Today, a new kind of cross-disciplinary learning is made possible by interactive technologies: it is a process that invites the student's active participation in the identification, acquisition and synthesis of varied content. And with the advent of "multi" media comes an emphasis on a new kind of interpretive thinking. Such educational practices have virtually reversed the rhetorical paradigm of the nineteenth-century classroom: In their place, a new educational initiative has emerged, one that focuses on authorship, scholarship, and, in the spirit of participatory media, reciprocity.

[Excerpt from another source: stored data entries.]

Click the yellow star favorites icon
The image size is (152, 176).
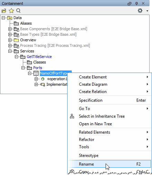click(11, 11)
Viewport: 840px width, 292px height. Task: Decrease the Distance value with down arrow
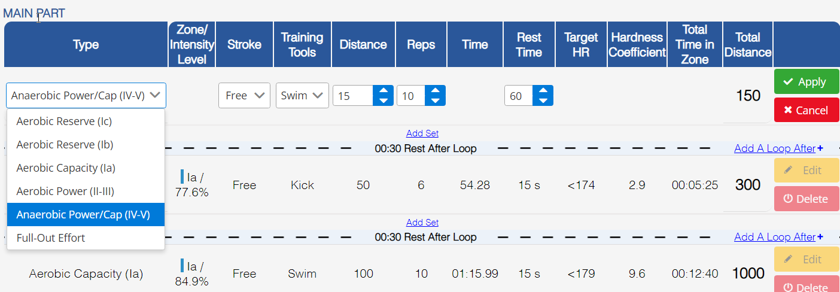383,101
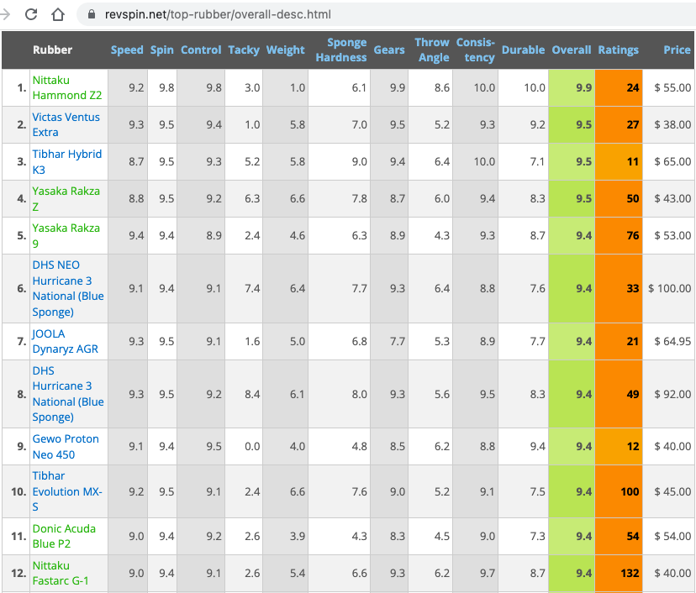The width and height of the screenshot is (696, 593).
Task: Click the padlock site info icon
Action: (91, 14)
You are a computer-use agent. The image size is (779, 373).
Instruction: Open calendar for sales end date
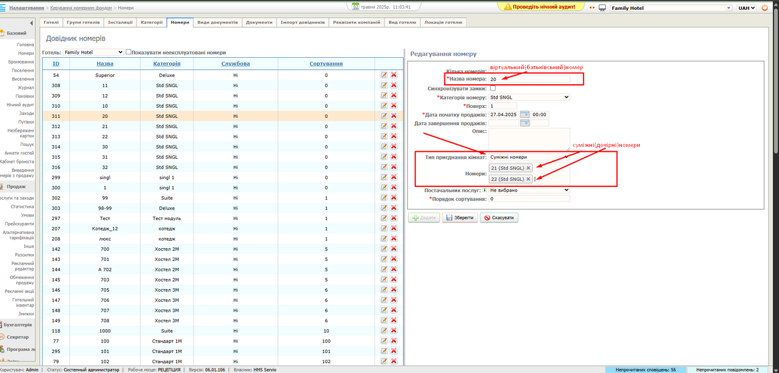[525, 123]
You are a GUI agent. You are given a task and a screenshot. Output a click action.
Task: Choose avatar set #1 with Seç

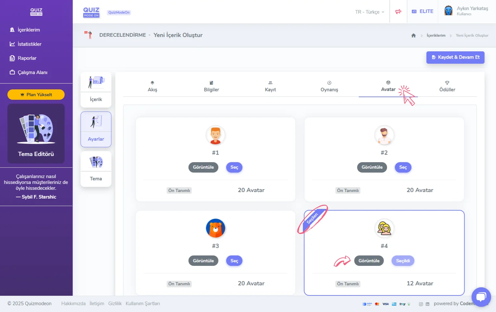(234, 167)
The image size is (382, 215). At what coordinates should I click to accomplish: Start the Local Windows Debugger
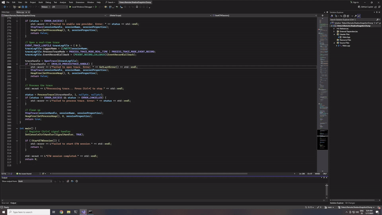click(x=82, y=7)
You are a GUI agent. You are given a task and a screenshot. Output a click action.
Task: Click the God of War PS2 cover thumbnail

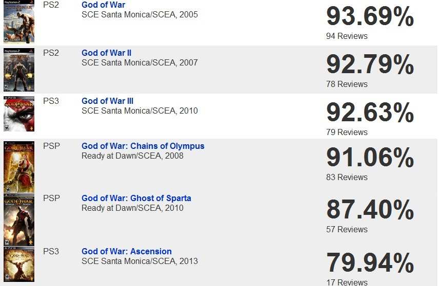[x=19, y=21]
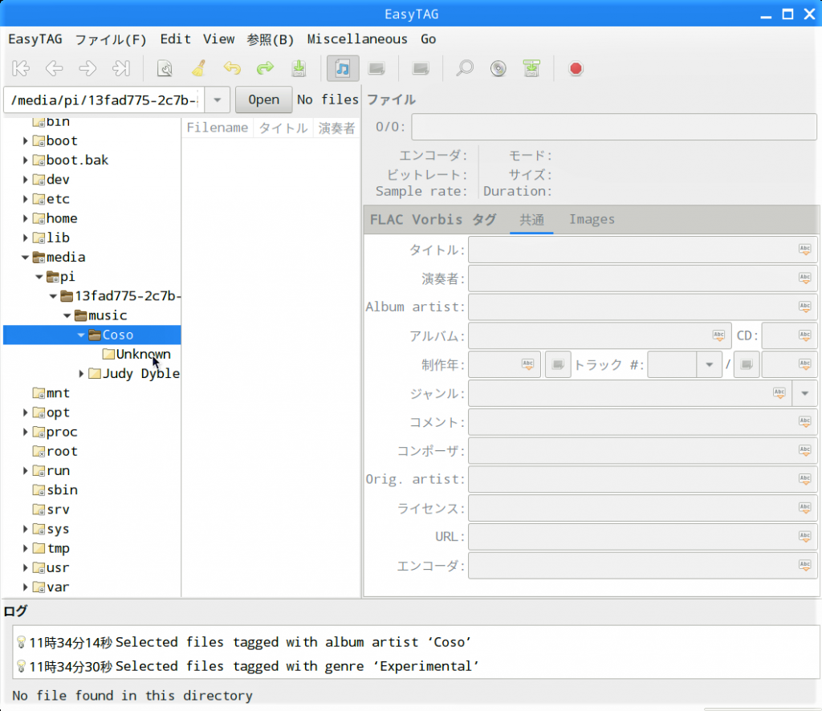Open the path history dropdown arrow
The height and width of the screenshot is (711, 822).
coord(217,100)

Efforts to better negotiate the equity gap between public and private schools remain the focus of certain concerned politicians--not the least of whom is Jerry Brown, who, as early as a decade ago, called for a "demonstration" school in each state which would devote itself to fully computerized instruction. Indeed, in the late 1980s, the California legislature called for a 30 million-dollar appropriation to insure that each student in the state--rich or poor--spent one hour per week in front of a video display terminal.

But California isn't the only state seeking progressive educational initiatives through technology. In Florida, the State Legislature and Department of Education have teamed up with Florida State University and Encyclopedia Brittanica to create School Year 2000, a cross-platform file server and software application that will provide students, faculty, administrators and parents with access to a wide array of information and data. In Rhode Island, Brown University president Vartan Gregorian is the key advisor on how philanthropist Walter H. Annenberg's $500 million gift aimed at improving public education will be spent: the nationwide challenge grants will largely go to support networks in and between schools, as well as to develop an electronic reference library that will eventually be available to every high school in America.

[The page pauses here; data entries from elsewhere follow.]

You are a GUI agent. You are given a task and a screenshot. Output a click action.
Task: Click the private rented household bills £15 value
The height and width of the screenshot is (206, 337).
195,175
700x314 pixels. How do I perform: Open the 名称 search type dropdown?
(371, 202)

And from Nebraska, Senator Bob Kerrey presides over the executive board of the New Media Centers Program, a national consortium of 21 colleges and Universities that team industry and academia to explore new ways of using interactive media in higher education. Among the schools participating in the program are Stanford, where students are creating multimedia databases to study both the history of Silicon Valley and Elizabethan Theater; Princeton, where students are compiling 3-dimensional representations of seismic data for studying earthquakes and volcanoes; and Ohio State, where projects include archiving the world's largest collection of Asian and Buddhist Art, as well as a video archive documenting the work of dancer/choreographer Twyla Tharp.

So where, one might ask, are the design schools? And how are they revising their teaching methodologies to respond--as these other schools are beginning to do--to new media and new thinking?